What do some of the great ones say about this? Lets look at two:
The insight of balance is given by Sri Krsna and Buddha. For Sri Keshava He calls this out in the Bhagavad Gita chapters 4.22, 5.20, and 6.16 which is my favorite - ' yoga indeed is not for him who eats too much nor for him who does not eat at all, O Arjuna; it is not for him who is too much given to sleep nor yet for him who keeps awake'
For Buddha, its called the middle way. Siddhartha's tapas was very austere ( as you probably know). He abandoned his former way of life, including his wife and family, and dedicated himself to a life of extreme asceticism. So harsh was this way of life that he grew thin enough that he could feel his hands if he placed one on the small of his back and the other on his stomach.

One day as he sat, he overheard a teacher speaking of music. If the strings on the instrument are set too tight, then the instrument will not play harmoniously. If the strings are set too loose, the instrument will not produce music.
Only the middle way, not too tight and not too loose, will produce harmonious music. This chance conversation changed his life overnight. The goal was not to live a completely worldly life, nor was it to live a life in complete denial of the physical body, but to live in a Middle Way. The way out of suffering was through to experience the Supreme, transcending and establishing the SELF.

The 'apparatus' for this is the mind… Since the mind is connected to the body, denying the body would hamper this transcending just as overindulgence would distract one from this ability too.

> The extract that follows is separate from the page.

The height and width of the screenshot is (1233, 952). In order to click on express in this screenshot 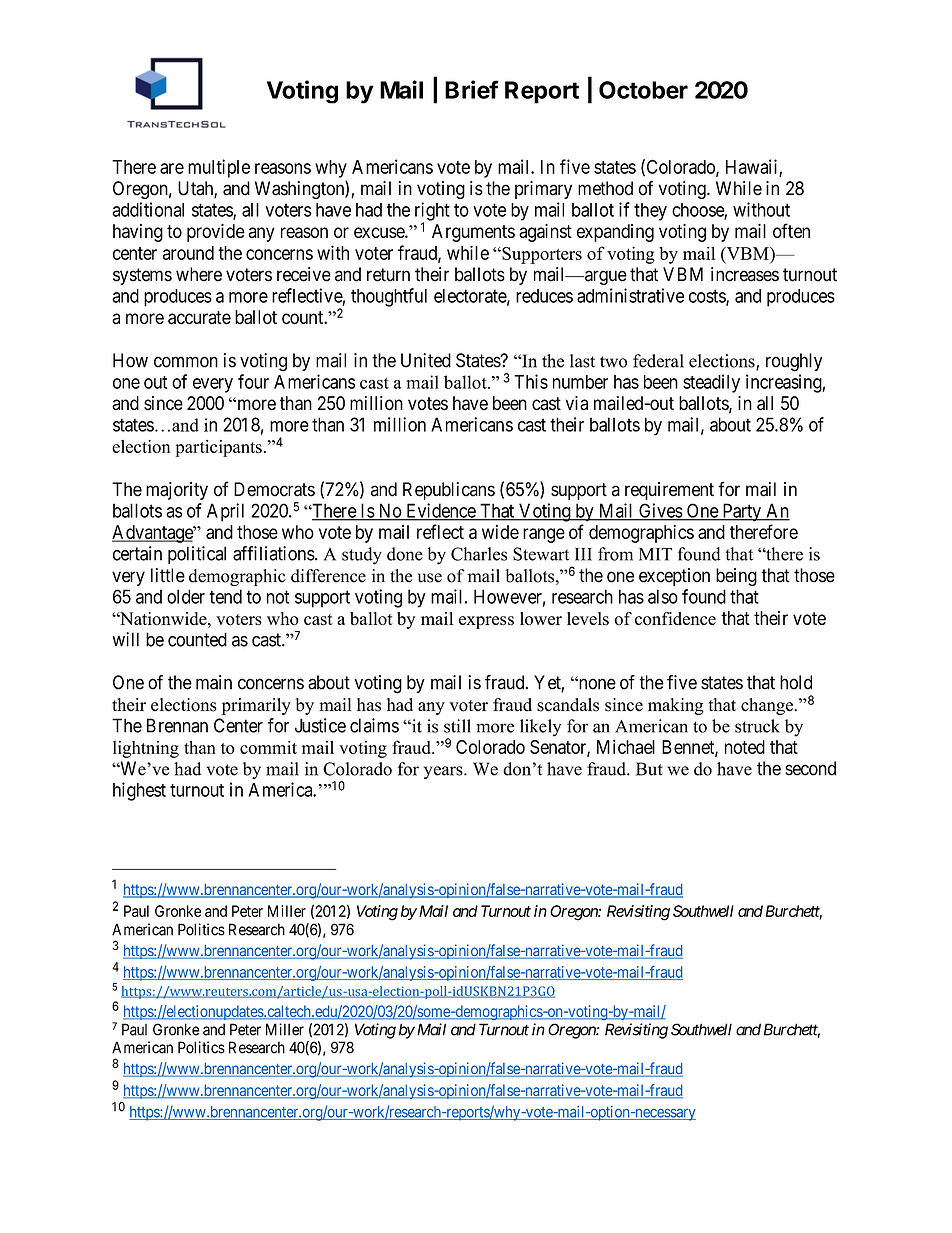, I will do `click(486, 622)`.
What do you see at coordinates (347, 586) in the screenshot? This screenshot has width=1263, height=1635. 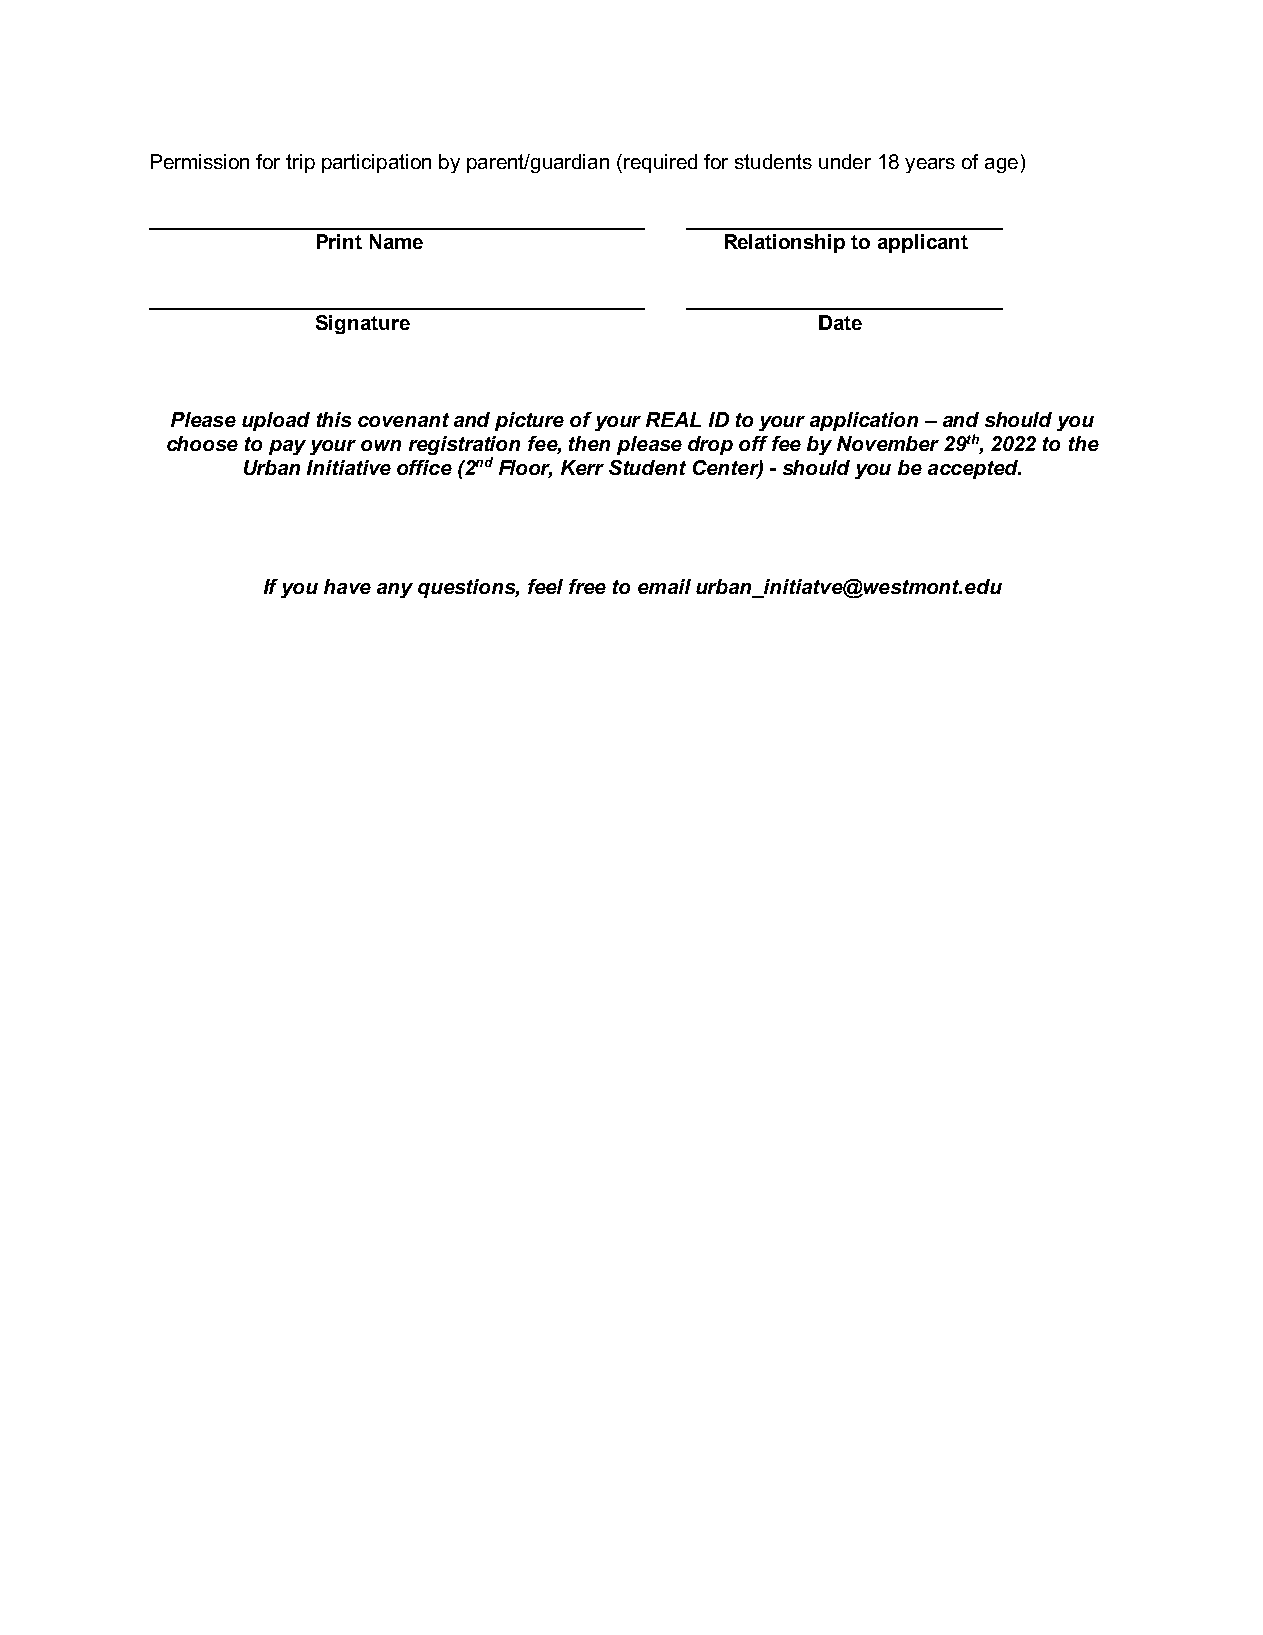 I see `have` at bounding box center [347, 586].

Siddhartha became the Buddha, or "Awakened One."
He expounded his "Four Noble Truths," which are the foundation of all Buddhist belief:
1.) All human life is suffering (dhukka ).
2.) All suffering is caused by human desire, particularly the desire that impermanent things be permanent.
3.) Human suffering can be ended by ending human desire.
4.) Desire can be ended by following the "Eightfold Noble Path": right understanding, right thought, right speech, right action, right livelihood, right effort, right mindfulness, and right concentration. This Right action is Dharma.